V – Verifica-se uma situação de concorrência de culpas entre esta violação e a conduta do condutor do tractor ao invadir, com a pá a este acoplada, a via rodoviária, de forma perpendicular ao limite direito da via e ao não sinalizar, quer por via da colocação do triângulo quer acionando o pirilampo deste tractor, a manobra e a imobilização do veículo de forma parcial na faixa de rodagem (em contravenção do disposto nos artºs 2, 48, nºs 1 e 4 e 50, nº1 a) do C. da Estrada).
VI – Face a esta factualidade justifica-se a repartição de responsabilidades, por culpa efectiva na produção do acidente, em 40% para o condutor do tractor e em 60% para o condutor do veículo, por se considerar que a desatenção e violação dos deveres de cuidado e diligência deste último, contribuiu em maior medida para o evento e para os danos gravosos dele resultantes (art. 570, nº1, do CC).

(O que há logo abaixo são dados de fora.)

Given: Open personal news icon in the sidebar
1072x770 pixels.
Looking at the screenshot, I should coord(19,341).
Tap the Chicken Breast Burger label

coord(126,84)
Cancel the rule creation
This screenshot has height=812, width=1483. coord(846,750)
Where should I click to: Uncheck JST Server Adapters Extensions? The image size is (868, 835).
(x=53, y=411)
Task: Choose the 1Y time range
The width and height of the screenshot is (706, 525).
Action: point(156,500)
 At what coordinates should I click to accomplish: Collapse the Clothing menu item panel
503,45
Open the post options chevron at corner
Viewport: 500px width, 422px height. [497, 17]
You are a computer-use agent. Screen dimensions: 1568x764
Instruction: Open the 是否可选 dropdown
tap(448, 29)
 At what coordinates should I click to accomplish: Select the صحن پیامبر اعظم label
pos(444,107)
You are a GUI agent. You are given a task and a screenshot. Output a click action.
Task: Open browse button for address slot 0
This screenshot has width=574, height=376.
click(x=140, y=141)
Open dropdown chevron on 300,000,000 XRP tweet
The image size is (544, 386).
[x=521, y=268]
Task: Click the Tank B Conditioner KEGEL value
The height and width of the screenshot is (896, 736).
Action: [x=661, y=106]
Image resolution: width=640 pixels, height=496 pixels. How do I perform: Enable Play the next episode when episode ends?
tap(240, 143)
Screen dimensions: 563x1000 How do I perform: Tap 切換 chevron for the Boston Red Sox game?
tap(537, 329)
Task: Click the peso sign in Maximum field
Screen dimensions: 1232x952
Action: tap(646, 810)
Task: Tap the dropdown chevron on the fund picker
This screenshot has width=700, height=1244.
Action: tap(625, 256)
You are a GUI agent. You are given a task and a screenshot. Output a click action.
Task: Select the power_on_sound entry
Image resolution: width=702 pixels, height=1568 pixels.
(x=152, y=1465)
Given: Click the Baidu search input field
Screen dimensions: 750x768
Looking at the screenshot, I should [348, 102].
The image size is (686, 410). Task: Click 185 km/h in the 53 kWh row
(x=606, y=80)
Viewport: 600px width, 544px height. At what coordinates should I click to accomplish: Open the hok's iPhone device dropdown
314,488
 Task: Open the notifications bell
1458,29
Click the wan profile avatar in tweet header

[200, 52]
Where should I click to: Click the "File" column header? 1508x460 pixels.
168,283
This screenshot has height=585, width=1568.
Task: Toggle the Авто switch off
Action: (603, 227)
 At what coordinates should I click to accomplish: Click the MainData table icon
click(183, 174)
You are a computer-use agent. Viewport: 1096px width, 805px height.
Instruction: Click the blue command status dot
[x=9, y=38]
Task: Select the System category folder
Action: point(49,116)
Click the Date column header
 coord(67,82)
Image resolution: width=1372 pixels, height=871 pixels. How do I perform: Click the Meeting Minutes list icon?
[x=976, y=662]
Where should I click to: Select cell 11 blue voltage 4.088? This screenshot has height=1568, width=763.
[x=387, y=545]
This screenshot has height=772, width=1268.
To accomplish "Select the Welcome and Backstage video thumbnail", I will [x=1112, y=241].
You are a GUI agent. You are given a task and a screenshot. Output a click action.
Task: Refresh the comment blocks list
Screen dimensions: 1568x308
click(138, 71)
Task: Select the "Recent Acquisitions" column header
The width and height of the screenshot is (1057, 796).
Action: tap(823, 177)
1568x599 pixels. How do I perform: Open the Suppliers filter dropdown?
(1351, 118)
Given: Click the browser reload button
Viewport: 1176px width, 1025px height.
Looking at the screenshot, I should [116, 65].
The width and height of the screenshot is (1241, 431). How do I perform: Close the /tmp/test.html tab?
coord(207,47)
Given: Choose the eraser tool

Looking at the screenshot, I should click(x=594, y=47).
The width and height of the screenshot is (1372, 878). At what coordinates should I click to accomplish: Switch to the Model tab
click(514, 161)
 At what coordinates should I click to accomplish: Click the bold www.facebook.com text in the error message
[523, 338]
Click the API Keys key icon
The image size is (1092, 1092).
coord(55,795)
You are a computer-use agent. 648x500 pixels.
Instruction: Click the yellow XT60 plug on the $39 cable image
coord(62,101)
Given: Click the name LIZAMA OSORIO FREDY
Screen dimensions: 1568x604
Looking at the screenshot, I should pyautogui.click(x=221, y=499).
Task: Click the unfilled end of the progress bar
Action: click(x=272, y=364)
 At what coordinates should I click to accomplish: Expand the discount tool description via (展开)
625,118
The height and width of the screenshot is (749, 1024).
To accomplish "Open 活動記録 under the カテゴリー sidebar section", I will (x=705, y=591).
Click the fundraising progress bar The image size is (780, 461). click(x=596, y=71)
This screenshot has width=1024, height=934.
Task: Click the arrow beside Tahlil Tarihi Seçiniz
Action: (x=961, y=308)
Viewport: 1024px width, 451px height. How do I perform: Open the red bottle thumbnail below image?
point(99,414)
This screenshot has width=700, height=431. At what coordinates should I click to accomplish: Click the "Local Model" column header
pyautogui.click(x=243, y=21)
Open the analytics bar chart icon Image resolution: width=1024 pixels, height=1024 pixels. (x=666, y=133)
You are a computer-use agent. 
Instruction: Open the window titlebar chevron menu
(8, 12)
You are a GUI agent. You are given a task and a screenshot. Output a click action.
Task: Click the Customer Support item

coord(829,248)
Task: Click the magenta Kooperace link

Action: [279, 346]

VII – A indemnização dos danos causados, de acordo com o princípio geral contido no artº 566 do C.C., deve reconstituir a situação que existiria se não se tivesse verificado o evento danoso, ou seja, a medida da indemnização deve corresponder à medida do dano sofrido.
VIII – Visando este princípio a reparação do dano sofrido, à R. seguradora cabia o ónus de alegar e provar não só a excessiva onerosidade da reparação, mas também que o pagamento do valor venal do veículo era suficiente para colocar o lesado na situação em que se encontrava antes do acidente, ou seja, que com essa quantia o lesado poderia adquirir um veículo com as mesmas características do veículo sinistrado.
IX – Não sendo cumprido este ónus de alegação e prova, cabe ao lesado o direito a obter o valor que despendeu com aquisição de veículo de idênticas características ao veículo acidentado e em perda total.
X – A privação de uso de veículo merece a tutela do direito e é, nesta medida, indemnizável, uma vez que o simples uso do bem constitui uma vantagem susceptível de avaliação pecuniária e a sua privação, um dano.
XI – Este dano apenas cessa com a atribuição de indemnização à lesada em caso de perda total, ou com a substituição da viatura por outra de idênticas características e deve ser fixada atendendo a critérios de equidade.